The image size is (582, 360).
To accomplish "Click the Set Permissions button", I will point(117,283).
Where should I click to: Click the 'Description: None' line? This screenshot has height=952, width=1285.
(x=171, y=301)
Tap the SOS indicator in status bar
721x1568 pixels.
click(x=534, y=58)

TASK DETAILS → Your task is to retype the data exactly, with no line missing.

RESULT OF THE EXERCISE →
The image size is (582, 360).
To accomplish "Click the Set Permissions button", I will point(117,283).
Where should I click to: Click the 'Description: None' line? This screenshot has height=952, width=1285.
(x=171, y=301)
Tap the SOS indicator in status bar
721x1568 pixels.
click(x=534, y=58)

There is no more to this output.